Big business bullies choke SA’s economy
New bill aims to crack down on abuse of market dominance
● Corporate giants dominate the South African economy, with most industries controlled by a handful of players, and some economists believe that the status quo has a stranglehold on the country.
Anglo American, whose pre-1994 history saw its tentacles reach into every corner of the South African economy, from paper and packaging to financial services, is an example of one of those giants. Likewise conglomerate Barlow Rand, now trading as Barloworld, had interests in mining, information technology and building materials.
Anglo returned to its mining roots after selling off its stakes in companies such as The Argus Group, now Independent Newspapers, Southern Life and South African Breweries, but the culture of dominance by a small number of players has remained.
A report released last month by the Industrial Development Think Tank at the University of Johannesburg said some data show that concentration levels in the South African economy are worsening, as over the past decades companies have merged and bought businesses rather than expanded and upgraded operations.
“Monopolistic firms have less of an incentive to invest, since they can earn rents by protecting their market share rather than upgrading their product offering. Furthermore, barriers to entry for smaller firms inhibits investment and thus dynamism,” the report said.
The report says Statistics South Africa data show that concentration levels within manufacturing have increased. In 16 out of 80 sub-sectors, five companies were holding 70% or more of the market share in 2008. By 2014 this had risen to 22 sub-sectors in which a small number of firms dominated.

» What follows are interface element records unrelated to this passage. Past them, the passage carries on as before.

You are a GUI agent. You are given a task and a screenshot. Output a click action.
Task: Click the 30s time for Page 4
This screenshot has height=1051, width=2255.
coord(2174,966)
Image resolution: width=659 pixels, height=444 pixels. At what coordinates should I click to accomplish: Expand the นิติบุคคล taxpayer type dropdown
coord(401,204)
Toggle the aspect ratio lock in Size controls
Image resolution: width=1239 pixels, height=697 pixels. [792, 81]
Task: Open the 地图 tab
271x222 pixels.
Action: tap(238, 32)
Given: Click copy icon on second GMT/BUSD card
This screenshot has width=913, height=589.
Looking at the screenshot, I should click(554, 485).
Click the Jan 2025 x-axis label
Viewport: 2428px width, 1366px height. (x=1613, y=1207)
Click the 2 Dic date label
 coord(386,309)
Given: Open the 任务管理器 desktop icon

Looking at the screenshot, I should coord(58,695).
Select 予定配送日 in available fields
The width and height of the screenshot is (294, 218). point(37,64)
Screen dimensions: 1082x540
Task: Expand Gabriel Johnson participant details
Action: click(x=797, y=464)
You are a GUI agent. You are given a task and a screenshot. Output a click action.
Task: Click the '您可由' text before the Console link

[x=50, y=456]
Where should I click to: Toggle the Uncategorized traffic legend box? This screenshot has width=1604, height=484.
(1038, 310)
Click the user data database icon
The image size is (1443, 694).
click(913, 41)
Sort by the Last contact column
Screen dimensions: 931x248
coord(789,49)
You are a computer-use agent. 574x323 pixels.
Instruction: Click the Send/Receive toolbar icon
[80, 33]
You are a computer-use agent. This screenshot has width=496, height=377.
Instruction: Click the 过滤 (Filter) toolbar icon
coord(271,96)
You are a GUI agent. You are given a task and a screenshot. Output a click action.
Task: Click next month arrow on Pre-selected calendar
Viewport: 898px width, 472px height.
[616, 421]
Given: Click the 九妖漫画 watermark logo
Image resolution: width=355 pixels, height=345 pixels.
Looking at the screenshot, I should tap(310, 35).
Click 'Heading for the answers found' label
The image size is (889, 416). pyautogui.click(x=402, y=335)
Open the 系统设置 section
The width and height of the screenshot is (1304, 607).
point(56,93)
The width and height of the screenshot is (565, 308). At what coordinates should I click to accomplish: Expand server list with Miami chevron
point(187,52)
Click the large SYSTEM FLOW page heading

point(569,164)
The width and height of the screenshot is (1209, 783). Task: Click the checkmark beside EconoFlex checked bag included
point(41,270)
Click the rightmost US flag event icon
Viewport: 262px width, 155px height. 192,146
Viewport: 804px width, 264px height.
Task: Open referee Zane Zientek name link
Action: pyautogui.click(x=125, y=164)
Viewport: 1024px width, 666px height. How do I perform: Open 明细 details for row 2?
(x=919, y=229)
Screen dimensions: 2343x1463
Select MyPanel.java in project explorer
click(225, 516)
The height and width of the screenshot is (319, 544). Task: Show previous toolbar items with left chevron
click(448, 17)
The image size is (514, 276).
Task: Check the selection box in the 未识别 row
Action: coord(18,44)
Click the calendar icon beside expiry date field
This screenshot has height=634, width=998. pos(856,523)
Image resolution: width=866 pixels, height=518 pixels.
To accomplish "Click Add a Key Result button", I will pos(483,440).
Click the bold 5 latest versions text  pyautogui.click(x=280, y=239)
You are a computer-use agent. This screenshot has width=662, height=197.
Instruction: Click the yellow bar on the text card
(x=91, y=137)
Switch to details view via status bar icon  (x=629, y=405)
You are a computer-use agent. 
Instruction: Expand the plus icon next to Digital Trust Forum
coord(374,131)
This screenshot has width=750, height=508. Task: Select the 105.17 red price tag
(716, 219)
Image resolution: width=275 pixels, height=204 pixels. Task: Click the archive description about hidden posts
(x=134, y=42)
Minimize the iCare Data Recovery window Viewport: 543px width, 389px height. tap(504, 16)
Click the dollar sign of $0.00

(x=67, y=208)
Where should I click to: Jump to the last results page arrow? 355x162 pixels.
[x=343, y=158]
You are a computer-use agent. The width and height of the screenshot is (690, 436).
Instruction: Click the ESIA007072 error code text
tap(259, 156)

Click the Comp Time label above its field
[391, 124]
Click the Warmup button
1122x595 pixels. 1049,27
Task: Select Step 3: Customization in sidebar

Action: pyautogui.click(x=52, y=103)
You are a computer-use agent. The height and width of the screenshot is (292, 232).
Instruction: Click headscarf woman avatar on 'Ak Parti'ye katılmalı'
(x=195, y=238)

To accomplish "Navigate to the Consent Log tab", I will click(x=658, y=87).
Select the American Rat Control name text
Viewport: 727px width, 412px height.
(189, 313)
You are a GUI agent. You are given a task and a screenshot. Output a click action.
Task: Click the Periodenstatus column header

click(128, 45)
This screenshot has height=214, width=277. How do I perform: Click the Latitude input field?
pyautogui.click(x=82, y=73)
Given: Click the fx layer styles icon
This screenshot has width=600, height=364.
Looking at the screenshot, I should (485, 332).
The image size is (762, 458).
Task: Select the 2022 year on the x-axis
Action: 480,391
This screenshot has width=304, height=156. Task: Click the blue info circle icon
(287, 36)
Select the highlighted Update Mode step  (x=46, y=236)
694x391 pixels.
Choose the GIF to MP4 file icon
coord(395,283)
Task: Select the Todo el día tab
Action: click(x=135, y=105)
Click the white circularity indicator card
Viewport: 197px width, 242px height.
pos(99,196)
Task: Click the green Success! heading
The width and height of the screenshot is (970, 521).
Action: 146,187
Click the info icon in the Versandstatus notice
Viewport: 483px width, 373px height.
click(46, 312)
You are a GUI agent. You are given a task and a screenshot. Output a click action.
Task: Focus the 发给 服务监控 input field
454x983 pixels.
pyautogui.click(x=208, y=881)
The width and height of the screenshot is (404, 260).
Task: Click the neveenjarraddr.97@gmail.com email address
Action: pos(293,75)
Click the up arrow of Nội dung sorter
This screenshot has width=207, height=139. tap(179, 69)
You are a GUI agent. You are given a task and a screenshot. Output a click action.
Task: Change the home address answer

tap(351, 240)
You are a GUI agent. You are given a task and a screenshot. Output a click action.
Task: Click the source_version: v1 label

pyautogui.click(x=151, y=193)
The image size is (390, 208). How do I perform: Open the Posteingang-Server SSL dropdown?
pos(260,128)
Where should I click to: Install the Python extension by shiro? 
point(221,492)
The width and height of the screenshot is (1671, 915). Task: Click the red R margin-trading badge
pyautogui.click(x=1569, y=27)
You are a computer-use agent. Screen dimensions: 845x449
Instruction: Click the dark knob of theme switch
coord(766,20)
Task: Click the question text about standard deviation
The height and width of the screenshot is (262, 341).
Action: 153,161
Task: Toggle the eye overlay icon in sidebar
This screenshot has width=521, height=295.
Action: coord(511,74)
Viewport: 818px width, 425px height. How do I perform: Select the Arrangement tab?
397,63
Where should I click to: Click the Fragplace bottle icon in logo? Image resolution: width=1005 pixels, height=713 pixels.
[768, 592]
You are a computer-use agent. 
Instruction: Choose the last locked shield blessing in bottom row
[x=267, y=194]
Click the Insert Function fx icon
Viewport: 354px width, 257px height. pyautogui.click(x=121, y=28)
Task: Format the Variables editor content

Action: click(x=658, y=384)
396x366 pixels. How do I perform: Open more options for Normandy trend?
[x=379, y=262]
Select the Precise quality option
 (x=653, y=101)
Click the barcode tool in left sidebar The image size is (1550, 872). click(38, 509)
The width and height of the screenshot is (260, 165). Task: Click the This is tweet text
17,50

Simon Roberts, an executive director of the Centre for Competition, Regulation and Economic Development (CCRED), who coauthored the report, said to combat the concentration in the market one tool was to regulate for rivalry.
Steps could be taken to boost the domestic market and “open up the space”, such as compelling supermarkets to source locally and have supplier development programmes, he said.
In 2015 the Australian Competition and Consumer Commission introduced its Food and Grocery Code of Conduct. The voluntary code, which major Australian retailers such as Coles and Woolworths have adopted, creates protection for suppliers and also helps to develop them.
The protection includes minimum behavioural standards for retailers when dealing with payments, and allocating shelf space and specifications for fresh produce, among other things. It prohibits retailers from threatening suppliers with unreasonable termination of their contracts and also has a mechanism to solve disputes.
While South Africa has some initiatives similar to those in Australia they have not been as successful. Walmart was required to set up a supplier development programme when it bought a majority stake in Massmart, in order to bring local manufacturers into its supply chain. Woolworths has its own supplier development programme.
The beer sector in South Africa is considered to be highly uncompetitive as it is difficult for small brewers to get their products into bars, fridges and on shelves.
As part of the US’s competition approval for the Anheuser-Busch InBev takeover of SABMiller, the country introduced protection for craft beer brewers. For example, AB InBev can’t provide incentives or rewards to a distributor based on the percentage of AB InBev beer the distributor sells compared with the sale of rival beers. The group also cannot acquire a distributor if the acquisition pushed the amount of beer AB InBev sold through its own distributors to more than 10% in the US.
Conditions by the Competition Tribunal in South Africa require AB InBev — in instances where it is the only supplier of refrigerators to an outlet — to provide at least 10% of the capacity of one refrigerator to small beer producers.
But even with these measures, it is tough out there for small companies.
Last year locally produced craft-beer label Soweto Gold, started by Ndumiso Madlala and Josef Schmid, was bought by Heineken.
Schmid said the business was sold to Heineken because it was the only way to grow the Soweto Gold brand. It would have taken an investment of between R50-million and R100-million to get Soweto Gold distributed around the country. The competition in the sector was very difficult for smaller players.
He said they have had “amazing support” and the government needed to continue supporting micro industries and introduce control measures to prevent unfair practices.
“There is space for a quality [beer] product. I have walked from the grain to the tap and been part of the whole process. It’s different from a master brewer pressing a button and suddenly he has made 150 000 litres of beer,” he said.
Trade and Industry Minister Rob Davies said last week there was no end of assessments of the economy that have highlighted that it is too concentrated and that the barriers to entry are too high.
The Competition Amendment Bill tries not only to give authorities the power to deal with cases of abuse of market dominance but also, where there is evidence, to call for deconcentration.
If the amendment bill, which is open for public comment, becomes law in its current form it will increase the role of market inquiries and give the Competition Commission the power to investigate alleged lack of competition and overconcentration and also impose a broad range of remedies.